This meant that you also gained the ability to read people as if they were a book. By closely observing the expression in their eyes, or the tiny gestures that they did not even realise they were making, you could discern the motives or plans they were trying to conceal. Sometimes your own life, or the safety of your colleagues, depended on your ability to deploy this level of intuition. The ability to read body language, to read all of the signs that other people communicate unconsciously, has been a great advantage in my subsequent career. And, conversely, I can use my demeanour almost like an instrument to help me persuade and manipulate. We were taught how to subtly change the expression of our eyes, the tightness of our skin, the cast of our jaws. At times I can be all soft and full of laughter, at others I can be like a beast, but I never lose control of my emotions.

Because our true identity was soon known to the FBI, as well as all the other Soviet citizens working in the Mission, it would not be precisely true to say that I led a double life (though to this day two profoundly different incarnations of my curriculum vitae exist, very few people have ever seen the unexpurgated version). But I learned early on that to survive for any length of time in intelligence it was crucial that you found a way to separate your professional and private identities. I became like an actor who slips out of his character the very same second that he steps off the stage.

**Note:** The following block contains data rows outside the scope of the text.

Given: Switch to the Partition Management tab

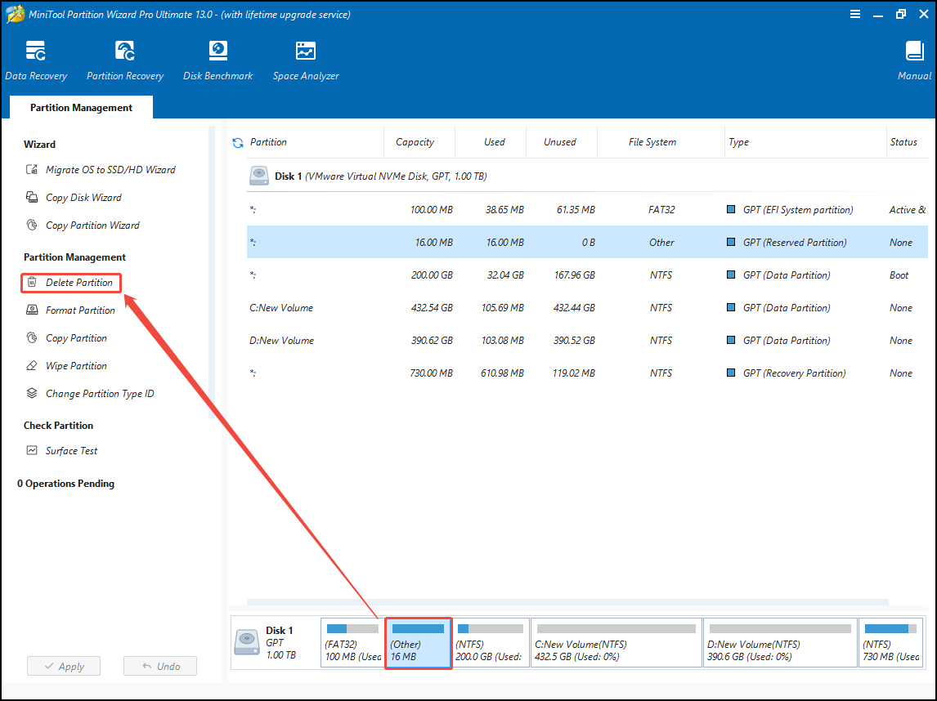Looking at the screenshot, I should [x=80, y=107].
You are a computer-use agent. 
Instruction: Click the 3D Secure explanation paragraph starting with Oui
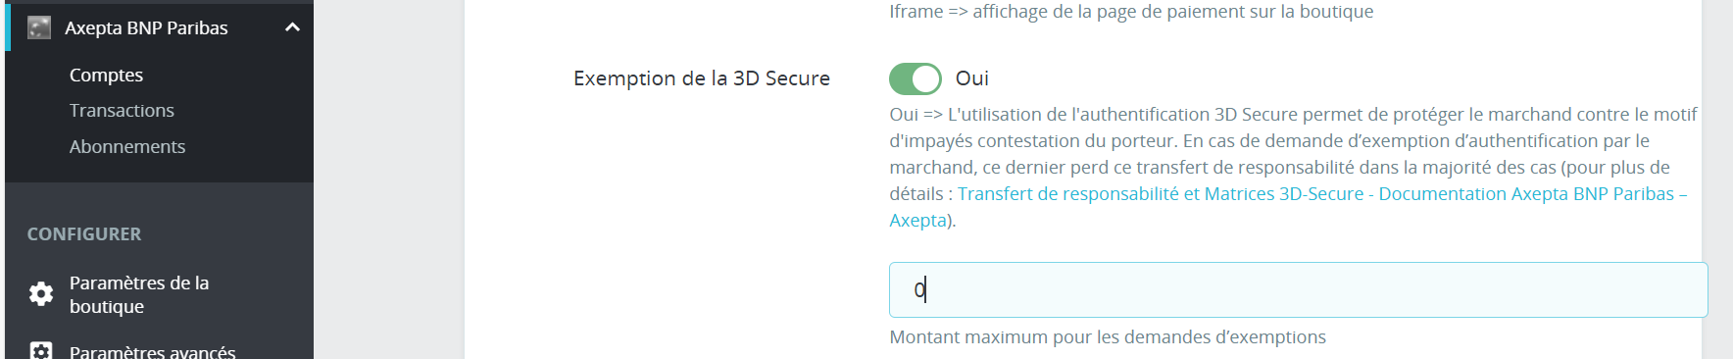tap(1293, 168)
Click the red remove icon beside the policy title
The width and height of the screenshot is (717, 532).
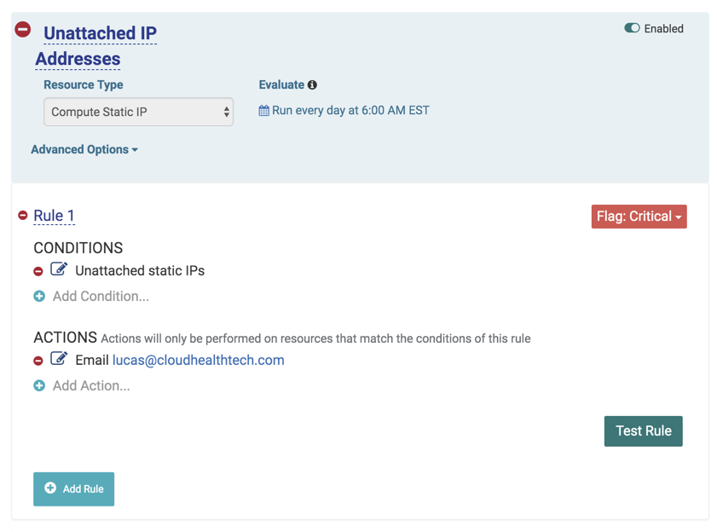click(23, 30)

The life of a field officer is one devoted to trying to detect the weaknesses in others – weaknesses they then have to exploit. This is true of every country’s special services. Agents must learn quickly that any exceptional, or abnormal, feature in another person’s personality is the foundation of every attempt to recruit them. A married man who cheats on his wife. A gambler up to his eyes in debt. A devoted father who discovers that his daughter is sick. They are always interested in the sorts of desires that people work all their lives to hide in the shadows. When they look at a man, it is because they want to know what his weakness is: money, women… men. (When we ourselves were first targeted for recruitment by the other side, we were scrutinised for traits in our characters that might be used by a hostile counter-intelligence organisation looking to expose us. Any exceptional feature – whether good or bad – in a candidate’s personality was considered dangerous. Bright stars were generally not welcome in the KGB – if nothing else, there was a danger that you might think too much about the nature of some of the work you were expected to undertake. Loyalty and readiness to obey were considered the most desirable qualities.)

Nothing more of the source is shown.